Assignment:
Write out the full listing exactly as it appears below.

*** The data Section Begins ***

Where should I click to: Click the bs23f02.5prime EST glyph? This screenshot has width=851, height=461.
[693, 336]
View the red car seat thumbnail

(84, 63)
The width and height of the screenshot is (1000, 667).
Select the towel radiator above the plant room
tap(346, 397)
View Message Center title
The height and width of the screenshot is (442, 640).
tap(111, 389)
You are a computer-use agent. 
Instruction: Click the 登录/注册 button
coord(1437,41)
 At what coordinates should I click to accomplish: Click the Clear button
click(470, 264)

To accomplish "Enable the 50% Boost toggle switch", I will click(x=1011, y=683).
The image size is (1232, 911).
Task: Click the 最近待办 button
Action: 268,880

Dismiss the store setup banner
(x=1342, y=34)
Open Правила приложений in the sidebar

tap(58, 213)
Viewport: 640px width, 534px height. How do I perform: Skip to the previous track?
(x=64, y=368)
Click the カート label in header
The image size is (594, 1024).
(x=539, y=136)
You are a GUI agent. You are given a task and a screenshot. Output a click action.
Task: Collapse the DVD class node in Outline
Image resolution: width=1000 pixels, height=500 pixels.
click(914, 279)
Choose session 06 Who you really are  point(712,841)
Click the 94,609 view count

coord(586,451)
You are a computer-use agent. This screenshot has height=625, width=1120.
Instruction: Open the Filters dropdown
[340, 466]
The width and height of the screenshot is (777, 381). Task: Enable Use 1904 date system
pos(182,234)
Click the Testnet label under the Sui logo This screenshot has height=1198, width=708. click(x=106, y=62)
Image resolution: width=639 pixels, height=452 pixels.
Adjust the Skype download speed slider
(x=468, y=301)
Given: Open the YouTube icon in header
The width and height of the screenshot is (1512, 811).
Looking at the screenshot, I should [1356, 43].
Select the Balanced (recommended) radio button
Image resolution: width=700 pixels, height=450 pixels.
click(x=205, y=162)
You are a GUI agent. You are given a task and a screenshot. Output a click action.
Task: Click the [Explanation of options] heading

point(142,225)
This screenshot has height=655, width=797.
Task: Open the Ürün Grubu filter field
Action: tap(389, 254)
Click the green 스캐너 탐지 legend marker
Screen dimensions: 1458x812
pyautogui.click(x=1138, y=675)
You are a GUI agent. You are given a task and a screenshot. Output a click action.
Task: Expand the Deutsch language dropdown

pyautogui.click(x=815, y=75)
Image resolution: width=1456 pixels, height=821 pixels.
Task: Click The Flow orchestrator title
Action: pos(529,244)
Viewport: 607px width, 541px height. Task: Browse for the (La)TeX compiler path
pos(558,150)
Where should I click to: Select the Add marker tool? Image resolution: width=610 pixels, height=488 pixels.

*** The data Section Ends ***

Answer space:
Where should I click to: Click the bs23f02.5prime EST glyph? This screenshot has width=851, height=461.
[693, 336]
View the red car seat thumbnail

(84, 63)
The width and height of the screenshot is (1000, 667).
Select the towel radiator above the plant room
tap(346, 397)
View Message Center title
The height and width of the screenshot is (442, 640).
tap(111, 389)
You are a computer-use agent. 
Instruction: Click the 登录/注册 button
coord(1437,41)
 At what coordinates should I click to accomplish: Click the Clear button
click(470, 264)

To accomplish "Enable the 50% Boost toggle switch", I will click(x=1011, y=683).
The image size is (1232, 911).
Task: Click the 最近待办 button
Action: 268,880

Dismiss the store setup banner
(x=1342, y=34)
Open Правила приложений in the sidebar

tap(58, 213)
Viewport: 640px width, 534px height. How do I perform: Skip to the previous track?
(x=64, y=368)
Click the カート label in header
The image size is (594, 1024).
(x=539, y=136)
You are a GUI agent. You are given a task and a screenshot. Output a click action.
Task: Collapse the DVD class node in Outline
Image resolution: width=1000 pixels, height=500 pixels.
click(914, 279)
Choose session 06 Who you really are  point(712,841)
Click the 94,609 view count

coord(586,451)
You are a computer-use agent. This screenshot has height=625, width=1120.
Instruction: Open the Filters dropdown
[340, 466]
The width and height of the screenshot is (777, 381). Task: Enable Use 1904 date system
pos(182,234)
Click the Testnet label under the Sui logo This screenshot has height=1198, width=708. click(x=106, y=62)
Image resolution: width=639 pixels, height=452 pixels.
Adjust the Skype download speed slider
(x=468, y=301)
Given: Open the YouTube icon in header
The width and height of the screenshot is (1512, 811).
Looking at the screenshot, I should [1356, 43].
Select the Balanced (recommended) radio button
Image resolution: width=700 pixels, height=450 pixels.
click(x=205, y=162)
You are a GUI agent. You are given a task and a screenshot. Output a click action.
Task: Click the [Explanation of options] heading

point(142,225)
This screenshot has height=655, width=797.
Task: Open the Ürün Grubu filter field
Action: tap(389, 254)
Click the green 스캐너 탐지 legend marker
Screen dimensions: 1458x812
pyautogui.click(x=1138, y=675)
You are a GUI agent. You are given a task and a screenshot. Output a click action.
Task: Expand the Deutsch language dropdown

pyautogui.click(x=815, y=75)
Image resolution: width=1456 pixels, height=821 pixels.
Task: Click The Flow orchestrator title
Action: pos(529,244)
Viewport: 607px width, 541px height. Task: Browse for the (La)TeX compiler path
pos(558,150)
Where should I click to: Select the Add marker tool? Image resolution: width=610 pixels, height=488 pixels.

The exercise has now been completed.